→ WHAT YOU ARE ASKED TO DO:
Your answer must be an exact copy of the records, minus any pictures.

→ RECORDS SHOWN:
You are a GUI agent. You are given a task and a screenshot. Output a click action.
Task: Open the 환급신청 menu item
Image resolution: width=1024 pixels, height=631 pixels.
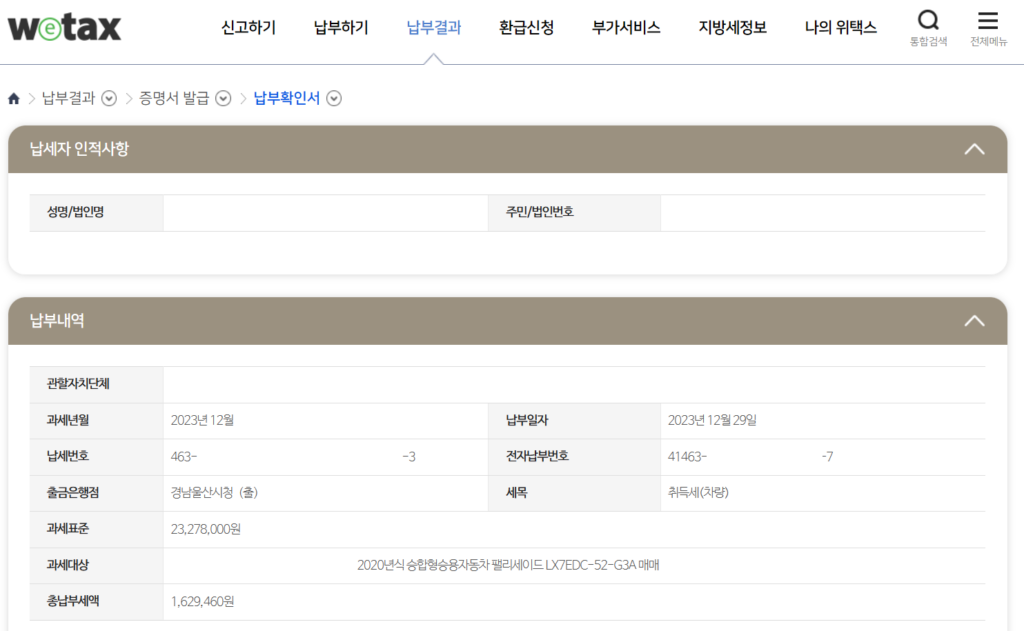tap(525, 28)
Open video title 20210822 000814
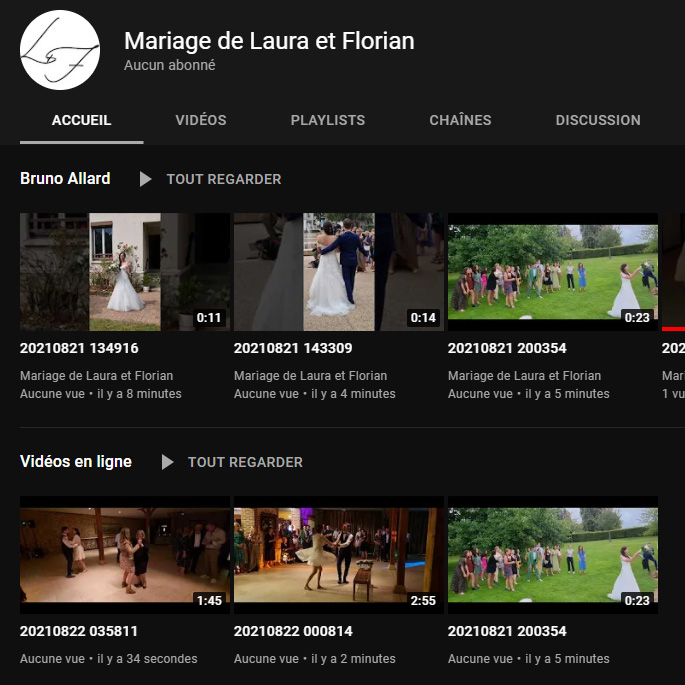This screenshot has width=685, height=685. click(x=293, y=632)
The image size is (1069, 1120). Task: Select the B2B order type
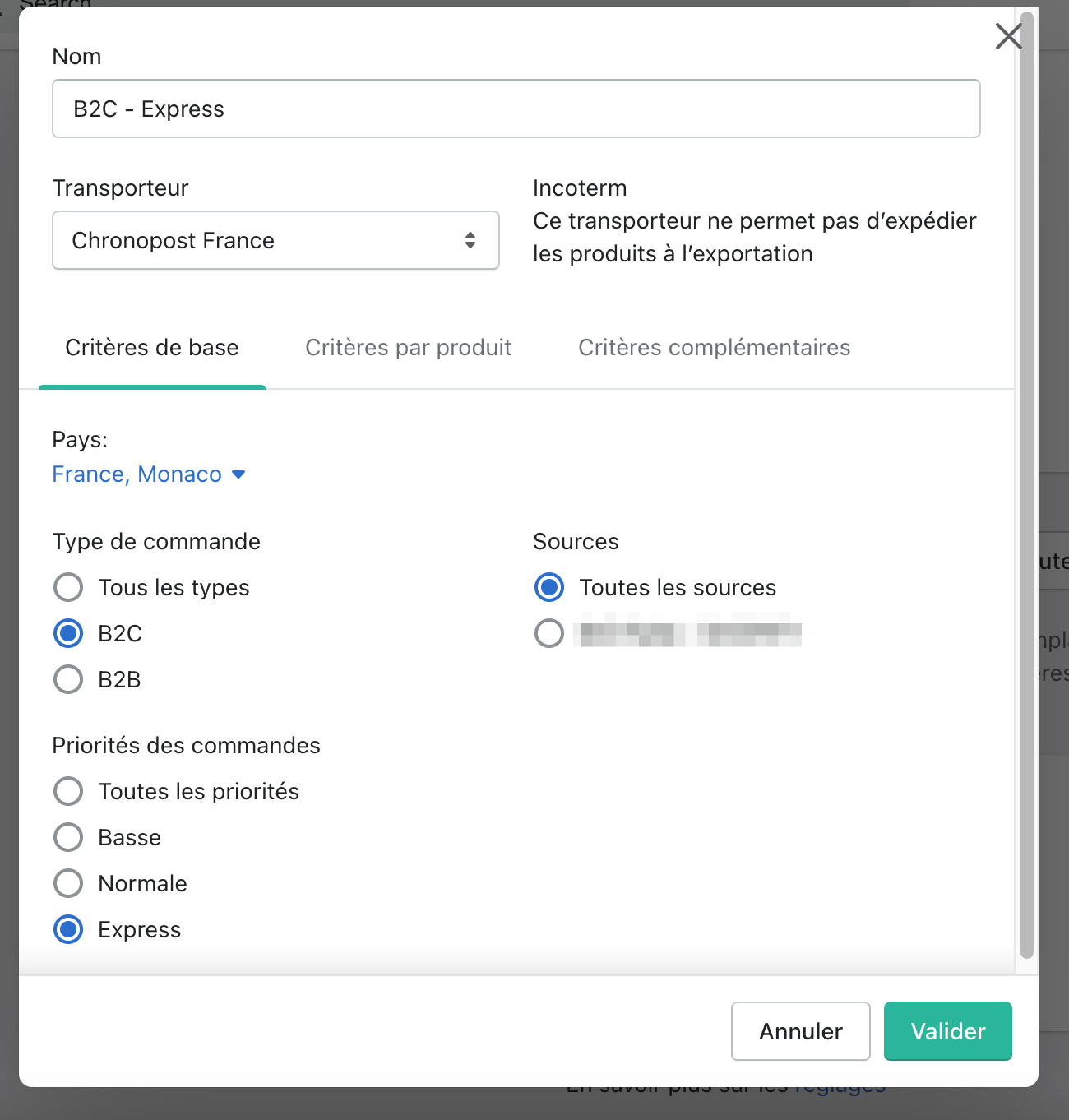(x=68, y=679)
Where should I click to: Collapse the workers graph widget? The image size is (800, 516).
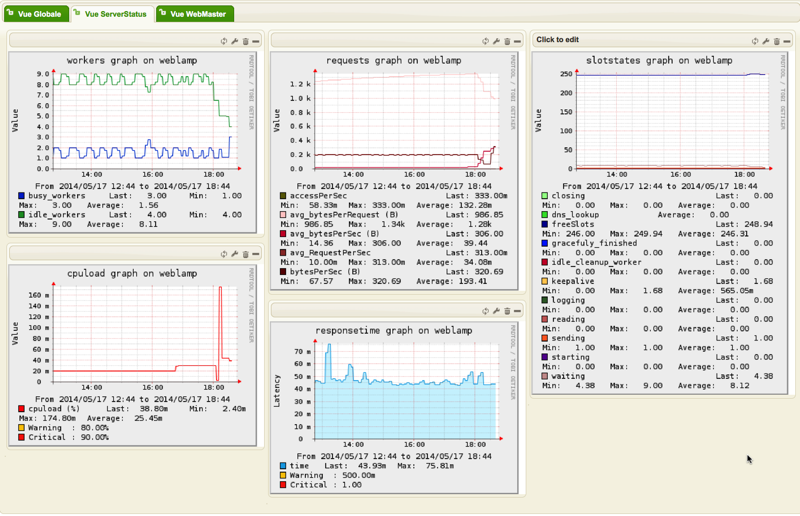(255, 41)
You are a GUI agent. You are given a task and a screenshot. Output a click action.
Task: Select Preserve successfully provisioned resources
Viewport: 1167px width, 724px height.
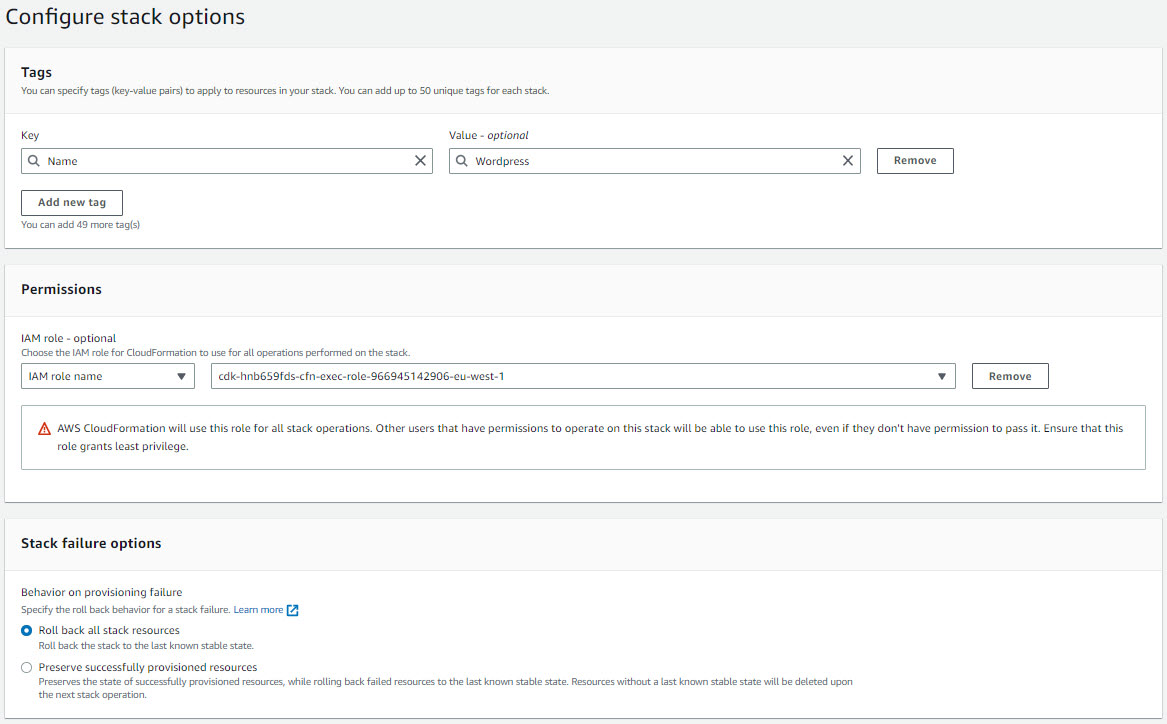pyautogui.click(x=27, y=667)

→ FINAL ANSWER:
You are a GUI agent. You are given a task and a screenshot. Output a click action.
Task: Open the 환급신청 menu item
Image resolution: width=1024 pixels, height=631 pixels.
tap(525, 28)
Open video title 20210822 000814
This screenshot has width=685, height=685. click(x=293, y=632)
The image size is (1069, 1120). Task: Select the B2B order type
(x=68, y=679)
Where should I click to: Collapse the workers graph widget? The image size is (800, 516).
(255, 41)
You are a GUI agent. You are given a task and a screenshot. Output a click action.
Task: Select Preserve successfully provisioned resources
Viewport: 1167px width, 724px height.
pyautogui.click(x=27, y=667)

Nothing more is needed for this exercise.